ABSTRACT
POTSHARDS: Secure Long-Term Storage Without Encryption
Mark W. Storer, Kevin Greenan, Ethan L. Miller, Kaladhar Voruganti.
Proceedings of the 2007 USENIX Technical Conference, June 2007.
Users are storing ever-increasing amounts of information digitally, driven by many factors including government regulations and the public’s desire to digitally record their personal histories. Unfortunately, many of the security mechanisms that modern systems rely upon, such as encryption, are poorly suited for storing data for indefinitely long periods of time—it is very difficult to manage keys and update cryptosystems to provide secrecy through encryption over periods of decades.
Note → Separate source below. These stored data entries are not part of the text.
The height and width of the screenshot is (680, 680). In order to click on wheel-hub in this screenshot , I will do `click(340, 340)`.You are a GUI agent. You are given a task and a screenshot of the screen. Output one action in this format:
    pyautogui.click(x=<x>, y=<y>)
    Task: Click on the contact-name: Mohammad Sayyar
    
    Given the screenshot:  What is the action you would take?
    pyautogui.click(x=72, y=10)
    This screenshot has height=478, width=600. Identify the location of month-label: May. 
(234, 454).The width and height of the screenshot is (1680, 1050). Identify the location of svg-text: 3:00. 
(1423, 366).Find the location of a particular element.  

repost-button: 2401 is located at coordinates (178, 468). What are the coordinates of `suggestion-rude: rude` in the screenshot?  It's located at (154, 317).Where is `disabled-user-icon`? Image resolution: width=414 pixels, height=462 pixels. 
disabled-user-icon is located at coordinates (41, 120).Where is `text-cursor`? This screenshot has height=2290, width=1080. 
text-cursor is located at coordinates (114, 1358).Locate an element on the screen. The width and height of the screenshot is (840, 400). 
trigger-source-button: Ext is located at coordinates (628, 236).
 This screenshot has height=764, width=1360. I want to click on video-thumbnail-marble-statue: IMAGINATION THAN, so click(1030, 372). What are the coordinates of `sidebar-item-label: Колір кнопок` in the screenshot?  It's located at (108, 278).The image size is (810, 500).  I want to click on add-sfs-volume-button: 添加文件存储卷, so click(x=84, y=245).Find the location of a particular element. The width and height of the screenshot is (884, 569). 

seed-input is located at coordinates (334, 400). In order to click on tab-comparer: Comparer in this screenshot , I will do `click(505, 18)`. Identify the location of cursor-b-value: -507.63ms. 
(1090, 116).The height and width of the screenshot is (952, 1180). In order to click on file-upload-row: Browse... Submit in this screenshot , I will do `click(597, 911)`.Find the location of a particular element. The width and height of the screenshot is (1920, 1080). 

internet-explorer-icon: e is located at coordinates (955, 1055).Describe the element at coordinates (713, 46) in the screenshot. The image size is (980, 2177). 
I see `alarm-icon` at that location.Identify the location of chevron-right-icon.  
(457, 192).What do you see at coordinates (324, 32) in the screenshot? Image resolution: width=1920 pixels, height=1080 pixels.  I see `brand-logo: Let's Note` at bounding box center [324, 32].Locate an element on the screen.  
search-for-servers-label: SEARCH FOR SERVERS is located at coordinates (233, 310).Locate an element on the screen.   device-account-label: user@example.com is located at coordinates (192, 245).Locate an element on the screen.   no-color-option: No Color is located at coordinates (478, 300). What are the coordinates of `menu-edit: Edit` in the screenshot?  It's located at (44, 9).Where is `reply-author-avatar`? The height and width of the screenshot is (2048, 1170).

Worse, an adversary who can compromise an archive need only wait for cryptanalysis techniques to catch up to the encryption algorithm used at the time of the compromise in order to obtain “secure” data.
To address these concerns, we have developed POTSHARDS,
an archival storage system that provides longterm
security for data with very long lifetimes without
using encryption. Secrecy is achieved by using provably
secure secret splitting and spreading the resulting
shares across separately-managed archives. Providing
availability and data recovery in such a system can be difficult;
thus, we use a new technique, approximate pointers,
in conjunction with secure distributed RAID techniques
to provide availability and reliability across independent
archives. To validate our design, we developed
a prototype POTSHARDS implementation, which
has demonstrated “normal” storage and retrieval of user
data using indexes, the recovery of user data using only
the pieces a user has stored across the archives and the
reconstruction of an entire failed archive.